Please copy every one of the items below word for word, with no changes.

━━━━━━━━━━

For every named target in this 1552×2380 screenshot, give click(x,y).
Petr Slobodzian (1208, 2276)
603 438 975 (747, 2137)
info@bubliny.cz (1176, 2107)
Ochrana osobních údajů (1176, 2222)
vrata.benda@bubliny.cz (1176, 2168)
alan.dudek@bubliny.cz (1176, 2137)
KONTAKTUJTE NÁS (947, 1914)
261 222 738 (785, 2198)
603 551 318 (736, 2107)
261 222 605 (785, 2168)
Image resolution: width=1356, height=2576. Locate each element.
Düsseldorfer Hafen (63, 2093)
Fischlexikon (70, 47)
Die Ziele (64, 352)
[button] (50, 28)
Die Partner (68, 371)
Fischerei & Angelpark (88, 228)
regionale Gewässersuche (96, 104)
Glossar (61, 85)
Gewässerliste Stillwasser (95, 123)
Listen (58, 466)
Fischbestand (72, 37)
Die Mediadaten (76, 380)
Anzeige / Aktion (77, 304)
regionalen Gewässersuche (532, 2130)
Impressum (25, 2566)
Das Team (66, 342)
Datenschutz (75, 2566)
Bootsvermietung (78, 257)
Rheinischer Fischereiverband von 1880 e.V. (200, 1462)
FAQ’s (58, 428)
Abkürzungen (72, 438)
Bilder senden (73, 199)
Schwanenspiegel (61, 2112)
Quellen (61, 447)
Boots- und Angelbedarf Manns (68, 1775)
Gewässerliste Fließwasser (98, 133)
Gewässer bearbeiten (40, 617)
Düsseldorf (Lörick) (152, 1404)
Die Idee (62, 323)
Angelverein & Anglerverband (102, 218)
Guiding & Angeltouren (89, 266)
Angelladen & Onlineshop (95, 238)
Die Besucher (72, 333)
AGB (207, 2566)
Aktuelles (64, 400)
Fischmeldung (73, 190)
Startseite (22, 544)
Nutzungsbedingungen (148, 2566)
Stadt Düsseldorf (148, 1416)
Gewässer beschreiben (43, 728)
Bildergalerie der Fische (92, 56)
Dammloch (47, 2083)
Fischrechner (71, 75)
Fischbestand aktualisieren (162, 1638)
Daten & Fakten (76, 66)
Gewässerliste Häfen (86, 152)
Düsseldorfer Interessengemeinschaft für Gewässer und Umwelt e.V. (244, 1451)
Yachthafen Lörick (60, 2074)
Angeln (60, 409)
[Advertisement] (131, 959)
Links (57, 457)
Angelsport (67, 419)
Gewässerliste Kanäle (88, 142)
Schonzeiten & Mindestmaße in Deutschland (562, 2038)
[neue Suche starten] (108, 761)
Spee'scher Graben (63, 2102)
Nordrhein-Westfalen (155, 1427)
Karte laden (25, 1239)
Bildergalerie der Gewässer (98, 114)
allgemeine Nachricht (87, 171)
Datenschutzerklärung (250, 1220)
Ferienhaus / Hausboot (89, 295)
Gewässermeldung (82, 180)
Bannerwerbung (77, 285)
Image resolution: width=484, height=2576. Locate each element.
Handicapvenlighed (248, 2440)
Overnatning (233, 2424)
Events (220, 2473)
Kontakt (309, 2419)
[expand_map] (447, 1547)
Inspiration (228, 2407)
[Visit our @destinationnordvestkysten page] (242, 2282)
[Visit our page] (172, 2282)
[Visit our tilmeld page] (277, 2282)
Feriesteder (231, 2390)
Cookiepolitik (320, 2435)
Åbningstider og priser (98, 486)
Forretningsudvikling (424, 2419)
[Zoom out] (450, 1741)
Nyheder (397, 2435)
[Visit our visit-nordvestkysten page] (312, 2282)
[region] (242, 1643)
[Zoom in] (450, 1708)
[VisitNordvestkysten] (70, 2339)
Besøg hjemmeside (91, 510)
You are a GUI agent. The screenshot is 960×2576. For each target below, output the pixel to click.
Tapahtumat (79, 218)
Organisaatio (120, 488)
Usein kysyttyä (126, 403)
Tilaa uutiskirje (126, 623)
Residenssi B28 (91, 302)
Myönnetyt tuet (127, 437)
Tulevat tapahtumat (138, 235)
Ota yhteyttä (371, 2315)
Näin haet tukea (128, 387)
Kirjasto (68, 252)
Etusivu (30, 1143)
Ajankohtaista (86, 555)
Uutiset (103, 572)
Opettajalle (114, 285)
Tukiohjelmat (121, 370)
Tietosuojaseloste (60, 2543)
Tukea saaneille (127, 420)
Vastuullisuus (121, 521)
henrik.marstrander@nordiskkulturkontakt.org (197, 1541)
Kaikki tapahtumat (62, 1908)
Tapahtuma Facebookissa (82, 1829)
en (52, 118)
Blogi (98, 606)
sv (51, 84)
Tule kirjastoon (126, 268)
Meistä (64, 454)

━━━━━━━━━━

EXPECTED OUTPUT.
For every named target in this 1552×2380 screenshot, give click(x,y).
Petr Slobodzian (1208, 2276)
603 438 975 (747, 2137)
info@bubliny.cz (1176, 2107)
Ochrana osobních údajů (1176, 2222)
vrata.benda@bubliny.cz (1176, 2168)
alan.dudek@bubliny.cz (1176, 2137)
KONTAKTUJTE NÁS (947, 1914)
261 222 738 (785, 2198)
603 551 318 (736, 2107)
261 222 605 (785, 2168)
Image resolution: width=1356, height=2576. Locate each element.
Düsseldorfer Hafen (63, 2093)
Fischlexikon (70, 47)
Die Ziele (64, 352)
[button] (50, 28)
Die Partner (68, 371)
Fischerei & Angelpark (88, 228)
regionale Gewässersuche (96, 104)
Glossar (61, 85)
Gewässerliste Stillwasser (95, 123)
Listen (58, 466)
Fischbestand (72, 37)
Die Mediadaten (76, 380)
Anzeige / Aktion (77, 304)
regionalen Gewässersuche (532, 2130)
Impressum (25, 2566)
Das Team (66, 342)
Datenschutz (75, 2566)
Bootsvermietung (78, 257)
Rheinischer Fischereiverband von 1880 e.V. (200, 1462)
FAQ’s (58, 428)
Abkürzungen (72, 438)
Bilder senden (73, 199)
Schwanenspiegel (61, 2112)
Quellen (61, 447)
Boots- und Angelbedarf Manns (68, 1775)
Gewässerliste Fließwasser (98, 133)
Gewässer bearbeiten (40, 617)
Düsseldorf (Lörick) (152, 1404)
Die Idee (62, 323)
Angelverein & Anglerverband (102, 218)
Guiding & Angeltouren (89, 266)
Angelladen & Onlineshop (95, 238)
Die Besucher (72, 333)
AGB (207, 2566)
Aktuelles (64, 400)
Fischmeldung (73, 190)
Startseite (22, 544)
Nutzungsbedingungen (148, 2566)
Stadt Düsseldorf (148, 1416)
Gewässer beschreiben (43, 728)
Bildergalerie der Fische (92, 56)
Dammloch (47, 2083)
Fischrechner (71, 75)
Fischbestand aktualisieren (162, 1638)
Daten & Fakten (76, 66)
Gewässerliste Häfen (86, 152)
Düsseldorfer Interessengemeinschaft für Gewässer und Umwelt e.V. (244, 1451)
Yachthafen Lörick (60, 2074)
Angeln (60, 409)
[Advertisement] (131, 959)
Links (57, 457)
Angelsport (67, 419)
Gewässerliste Kanäle (88, 142)
Schonzeiten & Mindestmaße in Deutschland (562, 2038)
[neue Suche starten] (108, 761)
Spee'scher Graben (63, 2102)
Nordrhein-Westfalen (155, 1427)
Karte laden (25, 1239)
Bildergalerie der Gewässer (98, 114)
allgemeine Nachricht (87, 171)
Datenschutzerklärung (250, 1220)
Ferienhaus / Hausboot (89, 295)
Gewässermeldung (82, 180)
Bannerwerbung (77, 285)
Image resolution: width=484, height=2576. Locate each element.
Handicapvenlighed (248, 2440)
Overnatning (233, 2424)
Events (220, 2473)
Kontakt (309, 2419)
[expand_map] (447, 1547)
Inspiration (228, 2407)
[Visit our @destinationnordvestkysten page] (242, 2282)
[Visit our page] (172, 2282)
[Visit our tilmeld page] (277, 2282)
Feriesteder (231, 2390)
Cookiepolitik (320, 2435)
Åbningstider og priser (98, 486)
Forretningsudvikling (424, 2419)
[Zoom out] (450, 1741)
Nyheder (397, 2435)
[Visit our visit-nordvestkysten page] (312, 2282)
[region] (242, 1643)
[Zoom in] (450, 1708)
[VisitNordvestkysten] (70, 2339)
Besøg hjemmeside (91, 510)
You are a GUI agent. The screenshot is 960×2576. For each target below, output the pixel to click.
Tapahtumat (79, 218)
Organisaatio (120, 488)
Usein kysyttyä (126, 403)
Tilaa uutiskirje (126, 623)
Residenssi B28 (91, 302)
Myönnetyt tuet (127, 437)
Tulevat tapahtumat (138, 235)
Ota yhteyttä (371, 2315)
Näin haet tukea (128, 387)
Kirjasto (68, 252)
Etusivu (30, 1143)
Ajankohtaista (86, 555)
Uutiset (103, 572)
Opettajalle (114, 285)
Tukiohjelmat (121, 370)
Tietosuojaseloste (60, 2543)
Tukea saaneille (127, 420)
Vastuullisuus (121, 521)
henrik.marstrander@nordiskkulturkontakt.org (197, 1541)
Kaikki tapahtumat (62, 1908)
Tapahtuma Facebookissa (82, 1829)
en (52, 118)
Blogi (98, 606)
sv (51, 84)
Tule kirjastoon (126, 268)
Meistä (64, 454)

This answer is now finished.